Wenn man ein Leser von Krimis über Auftragskiller ist (Barry Eisler erfand „John Rain“, Tom Wood erfand „Victor“, jeweils keine hohe Lektüre, aber eine hoch spannende), dann kann einem der Film „Virtuoso“ nichts Neues erzählen. Obwohl zu Beginn Geigenmusik erklingt, ist der Virtuose des Titels kein Teufelsgeiger, wie durchaus zu erwarten wäre, sondern besagter Auftragskiller, dessen Stimme aus dem Off kommt und der uns alles erzählt, was man über diesen Job wissen muß. Zum Beispiel, daß man ein Schatten sein muß, der keine Spur hinterläßt. Dass man Zeit zum Planen braucht, wenn es wie ein Unfall aussehen soll. Und noch ein paar Kleinigkeiten.

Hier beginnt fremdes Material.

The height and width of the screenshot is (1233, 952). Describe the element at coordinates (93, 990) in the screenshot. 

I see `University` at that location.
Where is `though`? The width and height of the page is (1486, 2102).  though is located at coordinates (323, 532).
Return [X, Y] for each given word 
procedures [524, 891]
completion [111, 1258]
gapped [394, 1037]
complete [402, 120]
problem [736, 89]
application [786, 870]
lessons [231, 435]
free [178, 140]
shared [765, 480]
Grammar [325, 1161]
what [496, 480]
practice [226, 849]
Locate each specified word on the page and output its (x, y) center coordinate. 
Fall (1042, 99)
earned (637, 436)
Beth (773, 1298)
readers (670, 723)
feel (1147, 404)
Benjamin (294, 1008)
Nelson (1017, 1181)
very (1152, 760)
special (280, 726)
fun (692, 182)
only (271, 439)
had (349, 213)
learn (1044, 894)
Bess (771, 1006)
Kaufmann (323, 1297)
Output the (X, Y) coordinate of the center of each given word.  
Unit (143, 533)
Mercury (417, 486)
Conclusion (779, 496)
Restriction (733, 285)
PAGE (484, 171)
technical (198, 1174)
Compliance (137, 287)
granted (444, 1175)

Aber irgendwo muß ja der hoch bezahlte, schwierige Auftrag her kommen, jemand Wichtigen umzulegen, und da tritt der Mentor auf. Vielmehr Anthony Hopkins, der einzige erstklassige Name in einem eher zweitklassig besetzten Thriller, der wenige Überraschungen bietet. Als Auftraggeber, der seinen Killer (eher farblos: Anson Mount) auf dem Friedhof trifft und diesen in einem langen Monolog wieder einmal motivieren muß, weil zuvor etwas schief gelaufen ist. Also stellt man das Morden gewissermaßen als nichts Besonderes hin, im Krieg (offenbar war der „Mentor“ mit Virtuosos Vater gemeinsam in Vietnam) hat man es ja auch getan… Die Menschenverachtung kommt Hopkins mit schauriger Selbstverständlichkeit von seinen Lippen. Dennoch fällt auf, daß der Text so schwach ist, daß auch ein Hopkins, der für fast alles, was er spielt, einen „Oscar“ verdient, nicht wirklich überzeugend wirkt. Wenn man nur wegen ihm in diesen Film gegangen ist – es zahlt sich dieser einen Szene wegen fast nicht aus.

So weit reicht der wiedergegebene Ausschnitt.